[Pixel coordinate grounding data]
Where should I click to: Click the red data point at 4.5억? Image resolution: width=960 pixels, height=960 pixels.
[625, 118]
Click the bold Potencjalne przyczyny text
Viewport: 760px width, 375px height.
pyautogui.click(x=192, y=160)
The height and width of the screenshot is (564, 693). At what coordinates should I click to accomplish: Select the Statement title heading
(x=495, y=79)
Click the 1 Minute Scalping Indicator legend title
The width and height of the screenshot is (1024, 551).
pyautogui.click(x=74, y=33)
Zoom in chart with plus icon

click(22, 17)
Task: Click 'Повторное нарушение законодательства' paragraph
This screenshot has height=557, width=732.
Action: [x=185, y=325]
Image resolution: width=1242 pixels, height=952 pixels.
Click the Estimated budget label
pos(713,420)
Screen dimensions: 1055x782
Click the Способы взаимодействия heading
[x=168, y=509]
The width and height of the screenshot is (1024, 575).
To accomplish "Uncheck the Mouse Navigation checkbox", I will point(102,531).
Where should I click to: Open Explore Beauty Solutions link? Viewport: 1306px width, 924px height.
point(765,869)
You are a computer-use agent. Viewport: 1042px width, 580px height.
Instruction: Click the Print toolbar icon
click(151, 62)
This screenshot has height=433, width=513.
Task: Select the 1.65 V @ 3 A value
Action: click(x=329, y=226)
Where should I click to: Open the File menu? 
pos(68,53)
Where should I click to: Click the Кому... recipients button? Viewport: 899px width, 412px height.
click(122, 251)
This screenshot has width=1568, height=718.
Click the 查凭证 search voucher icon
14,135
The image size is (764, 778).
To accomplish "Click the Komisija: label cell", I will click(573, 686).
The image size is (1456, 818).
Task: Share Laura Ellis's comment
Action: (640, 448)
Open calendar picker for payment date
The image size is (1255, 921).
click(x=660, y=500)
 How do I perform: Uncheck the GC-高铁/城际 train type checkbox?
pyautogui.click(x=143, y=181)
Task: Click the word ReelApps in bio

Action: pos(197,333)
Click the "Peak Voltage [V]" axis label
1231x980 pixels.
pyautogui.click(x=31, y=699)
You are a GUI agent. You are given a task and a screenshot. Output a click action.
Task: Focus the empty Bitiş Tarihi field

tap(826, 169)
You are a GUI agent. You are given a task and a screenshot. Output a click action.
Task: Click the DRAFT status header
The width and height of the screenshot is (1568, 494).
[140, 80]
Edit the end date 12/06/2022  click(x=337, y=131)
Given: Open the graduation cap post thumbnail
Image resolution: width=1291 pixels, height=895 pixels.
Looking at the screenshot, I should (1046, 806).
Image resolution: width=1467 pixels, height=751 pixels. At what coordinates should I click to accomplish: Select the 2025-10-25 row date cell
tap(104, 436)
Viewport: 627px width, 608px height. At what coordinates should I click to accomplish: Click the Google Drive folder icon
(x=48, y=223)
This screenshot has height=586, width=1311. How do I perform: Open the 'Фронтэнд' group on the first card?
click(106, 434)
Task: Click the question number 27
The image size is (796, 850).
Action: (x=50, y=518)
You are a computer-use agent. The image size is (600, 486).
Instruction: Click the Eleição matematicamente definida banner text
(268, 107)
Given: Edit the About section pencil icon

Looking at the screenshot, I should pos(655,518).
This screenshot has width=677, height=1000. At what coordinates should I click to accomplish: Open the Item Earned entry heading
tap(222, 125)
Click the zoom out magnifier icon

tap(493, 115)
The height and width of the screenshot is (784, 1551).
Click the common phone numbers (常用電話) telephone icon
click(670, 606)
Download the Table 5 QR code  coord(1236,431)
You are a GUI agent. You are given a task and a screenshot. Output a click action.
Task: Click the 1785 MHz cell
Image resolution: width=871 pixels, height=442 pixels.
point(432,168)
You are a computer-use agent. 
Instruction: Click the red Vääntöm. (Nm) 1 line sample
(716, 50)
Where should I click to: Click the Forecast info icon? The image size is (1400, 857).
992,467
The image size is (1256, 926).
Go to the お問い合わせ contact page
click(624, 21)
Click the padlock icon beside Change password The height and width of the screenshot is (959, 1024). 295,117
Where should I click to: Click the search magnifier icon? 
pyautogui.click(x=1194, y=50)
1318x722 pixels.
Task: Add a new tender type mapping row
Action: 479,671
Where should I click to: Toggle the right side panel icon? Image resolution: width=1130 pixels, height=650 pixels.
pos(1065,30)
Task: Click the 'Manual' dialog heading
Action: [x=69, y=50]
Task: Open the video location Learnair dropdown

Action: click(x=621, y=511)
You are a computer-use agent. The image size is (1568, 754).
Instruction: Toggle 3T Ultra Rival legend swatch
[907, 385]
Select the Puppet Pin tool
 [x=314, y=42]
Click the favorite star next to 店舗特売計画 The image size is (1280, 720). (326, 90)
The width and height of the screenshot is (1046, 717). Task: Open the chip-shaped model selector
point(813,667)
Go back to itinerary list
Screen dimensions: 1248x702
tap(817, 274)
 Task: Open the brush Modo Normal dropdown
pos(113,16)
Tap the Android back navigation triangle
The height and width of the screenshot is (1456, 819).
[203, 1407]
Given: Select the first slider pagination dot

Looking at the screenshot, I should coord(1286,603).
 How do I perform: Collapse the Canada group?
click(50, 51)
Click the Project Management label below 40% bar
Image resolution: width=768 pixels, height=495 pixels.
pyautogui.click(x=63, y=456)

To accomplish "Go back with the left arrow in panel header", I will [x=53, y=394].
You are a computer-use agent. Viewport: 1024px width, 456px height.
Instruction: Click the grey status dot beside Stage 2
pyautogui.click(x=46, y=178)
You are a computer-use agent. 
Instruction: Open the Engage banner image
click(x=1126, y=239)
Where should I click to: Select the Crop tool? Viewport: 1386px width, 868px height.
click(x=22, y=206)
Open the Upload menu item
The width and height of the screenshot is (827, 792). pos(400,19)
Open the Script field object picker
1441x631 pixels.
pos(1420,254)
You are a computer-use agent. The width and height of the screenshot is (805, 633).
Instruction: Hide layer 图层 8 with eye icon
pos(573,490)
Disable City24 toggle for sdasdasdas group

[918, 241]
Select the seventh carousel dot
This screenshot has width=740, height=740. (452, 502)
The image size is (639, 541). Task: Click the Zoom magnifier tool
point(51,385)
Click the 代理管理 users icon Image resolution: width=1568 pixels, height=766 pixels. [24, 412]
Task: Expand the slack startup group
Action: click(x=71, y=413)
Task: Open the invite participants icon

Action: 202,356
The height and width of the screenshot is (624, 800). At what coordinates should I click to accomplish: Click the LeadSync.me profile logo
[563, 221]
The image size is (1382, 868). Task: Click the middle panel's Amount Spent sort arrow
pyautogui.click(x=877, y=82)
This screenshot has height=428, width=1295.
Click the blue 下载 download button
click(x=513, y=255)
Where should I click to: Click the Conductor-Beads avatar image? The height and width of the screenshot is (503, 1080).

### WHAT IS REQUIRED
Each entry needs to be given again exactly as it stands.

### SOLUTION FOR THIS EXERCISE
Where should I click to: Click the red data point at 4.5억? Image resolution: width=960 pixels, height=960 pixels.
[625, 118]
Click the bold Potencjalne przyczyny text
Viewport: 760px width, 375px height.
pyautogui.click(x=192, y=160)
The height and width of the screenshot is (564, 693). At what coordinates should I click to accomplish: Select the Statement title heading
(x=495, y=79)
Click the 1 Minute Scalping Indicator legend title
The width and height of the screenshot is (1024, 551).
pyautogui.click(x=74, y=33)
Zoom in chart with plus icon

click(22, 17)
Task: Click 'Повторное нарушение законодательства' paragraph
This screenshot has height=557, width=732.
Action: [x=185, y=325]
Image resolution: width=1242 pixels, height=952 pixels.
Click the Estimated budget label
pos(713,420)
Screen dimensions: 1055x782
Click the Способы взаимодействия heading
[x=168, y=509]
The width and height of the screenshot is (1024, 575).
To accomplish "Uncheck the Mouse Navigation checkbox", I will point(102,531).
Where should I click to: Open Explore Beauty Solutions link? Viewport: 1306px width, 924px height.
point(765,869)
You are a computer-use agent. Viewport: 1042px width, 580px height.
Instruction: Click the Print toolbar icon
click(151, 62)
This screenshot has height=433, width=513.
Task: Select the 1.65 V @ 3 A value
Action: click(x=329, y=226)
Where should I click to: Open the File menu? 
pos(68,53)
Where should I click to: Click the Кому... recipients button? Viewport: 899px width, 412px height.
click(122, 251)
This screenshot has width=1568, height=718.
Click the 查凭证 search voucher icon
14,135
The image size is (764, 778).
To accomplish "Click the Komisija: label cell", I will click(573, 686).
The image size is (1456, 818).
Task: Share Laura Ellis's comment
Action: (640, 448)
Open calendar picker for payment date
The image size is (1255, 921).
click(x=660, y=500)
 How do I perform: Uncheck the GC-高铁/城际 train type checkbox?
pyautogui.click(x=143, y=181)
Task: Click the word ReelApps in bio

Action: pos(197,333)
Click the "Peak Voltage [V]" axis label
1231x980 pixels.
pyautogui.click(x=31, y=699)
You are a GUI agent. You are given a task and a screenshot. Output a click action.
Task: Focus the empty Bitiş Tarihi field

tap(826, 169)
You are a GUI agent. You are given a task and a screenshot. Output a click action.
Task: Click the DRAFT status header
The width and height of the screenshot is (1568, 494).
[140, 80]
Edit the end date 12/06/2022  click(x=337, y=131)
Given: Open the graduation cap post thumbnail
Image resolution: width=1291 pixels, height=895 pixels.
Looking at the screenshot, I should (1046, 806).
Image resolution: width=1467 pixels, height=751 pixels. At what coordinates should I click to accomplish: Select the 2025-10-25 row date cell
tap(104, 436)
Viewport: 627px width, 608px height. At what coordinates should I click to accomplish: Click the Google Drive folder icon
(x=48, y=223)
This screenshot has height=586, width=1311. How do I perform: Open the 'Фронтэнд' group on the first card?
click(106, 434)
Task: Click the question number 27
The image size is (796, 850).
Action: (x=50, y=518)
You are a computer-use agent. The image size is (600, 486).
Instruction: Click the Eleição matematicamente definida banner text
(268, 107)
Given: Edit the About section pencil icon

Looking at the screenshot, I should pos(655,518).
This screenshot has width=677, height=1000. At what coordinates should I click to accomplish: Open the Item Earned entry heading
tap(222, 125)
Click the zoom out magnifier icon

tap(493, 115)
The height and width of the screenshot is (784, 1551).
Click the common phone numbers (常用電話) telephone icon
click(670, 606)
Download the Table 5 QR code  coord(1236,431)
You are a GUI agent. You are given a task and a screenshot. Output a click action.
Task: Click the 1785 MHz cell
Image resolution: width=871 pixels, height=442 pixels.
point(432,168)
You are a computer-use agent. 
Instruction: Click the red Vääntöm. (Nm) 1 line sample
(716, 50)
Where should I click to: Click the Forecast info icon? The image size is (1400, 857).
992,467
The image size is (1256, 926).
Go to the お問い合わせ contact page
click(624, 21)
Click the padlock icon beside Change password The height and width of the screenshot is (959, 1024). 295,117
Where should I click to: Click the search magnifier icon? 
pyautogui.click(x=1194, y=50)
1318x722 pixels.
Task: Add a new tender type mapping row
Action: 479,671
Where should I click to: Toggle the right side panel icon? Image resolution: width=1130 pixels, height=650 pixels.
pos(1065,30)
Task: Click the 'Manual' dialog heading
Action: [x=69, y=50]
Task: Open the video location Learnair dropdown

Action: click(x=621, y=511)
You are a computer-use agent. The image size is (1568, 754).
Instruction: Toggle 3T Ultra Rival legend swatch
[907, 385]
Select the Puppet Pin tool
 [x=314, y=42]
Click the favorite star next to 店舗特売計画 The image size is (1280, 720). (326, 90)
The width and height of the screenshot is (1046, 717). Task: Open the chip-shaped model selector
point(813,667)
Go back to itinerary list
Screen dimensions: 1248x702
tap(817, 274)
 Task: Open the brush Modo Normal dropdown
pos(113,16)
Tap the Android back navigation triangle
The height and width of the screenshot is (1456, 819).
[203, 1407]
Given: Select the first slider pagination dot

Looking at the screenshot, I should coord(1286,603).
 How do I perform: Collapse the Canada group?
click(50, 51)
Click the Project Management label below 40% bar
Image resolution: width=768 pixels, height=495 pixels.
pyautogui.click(x=63, y=456)

To accomplish "Go back with the left arrow in panel header", I will [x=53, y=394].
You are a computer-use agent. Viewport: 1024px width, 456px height.
Instruction: Click the grey status dot beside Stage 2
pyautogui.click(x=46, y=178)
You are a computer-use agent. 
Instruction: Open the Engage banner image
click(x=1126, y=239)
Where should I click to: Select the Crop tool? Viewport: 1386px width, 868px height.
click(x=22, y=206)
Open the Upload menu item
The width and height of the screenshot is (827, 792). pos(400,19)
Open the Script field object picker
1441x631 pixels.
pos(1420,254)
You are a computer-use agent. The width and height of the screenshot is (805, 633).
Instruction: Hide layer 图层 8 with eye icon
pos(573,490)
Disable City24 toggle for sdasdasdas group

[918, 241]
Select the seventh carousel dot
This screenshot has width=740, height=740. (452, 502)
The image size is (639, 541). Task: Click the Zoom magnifier tool
point(51,385)
Click the 代理管理 users icon Image resolution: width=1568 pixels, height=766 pixels. [24, 412]
Task: Expand the slack startup group
Action: click(x=71, y=413)
Task: Open the invite participants icon

Action: 202,356
The height and width of the screenshot is (624, 800). At what coordinates should I click to accomplish: Click the LeadSync.me profile logo
[563, 221]
The image size is (1382, 868). Task: Click the middle panel's Amount Spent sort arrow
pyautogui.click(x=877, y=82)
This screenshot has height=428, width=1295.
Click the blue 下载 download button
click(x=513, y=255)
Where should I click to: Click the Conductor-Beads avatar image? The height and width of the screenshot is (503, 1080).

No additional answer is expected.